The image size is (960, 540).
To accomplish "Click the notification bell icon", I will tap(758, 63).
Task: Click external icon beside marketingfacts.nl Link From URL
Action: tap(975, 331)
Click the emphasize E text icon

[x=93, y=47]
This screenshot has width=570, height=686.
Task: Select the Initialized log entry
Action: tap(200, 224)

**Task brief**
Would it be possible to reproduce all the entries exactly as they appear above?

**Written response**
The image size is (960, 540).
To accomplish "Click the notification bell icon", I will tap(758, 63).
Task: Click external icon beside marketingfacts.nl Link From URL
Action: tap(975, 331)
Click the emphasize E text icon

[x=93, y=47]
This screenshot has width=570, height=686.
Task: Select the Initialized log entry
Action: tap(200, 224)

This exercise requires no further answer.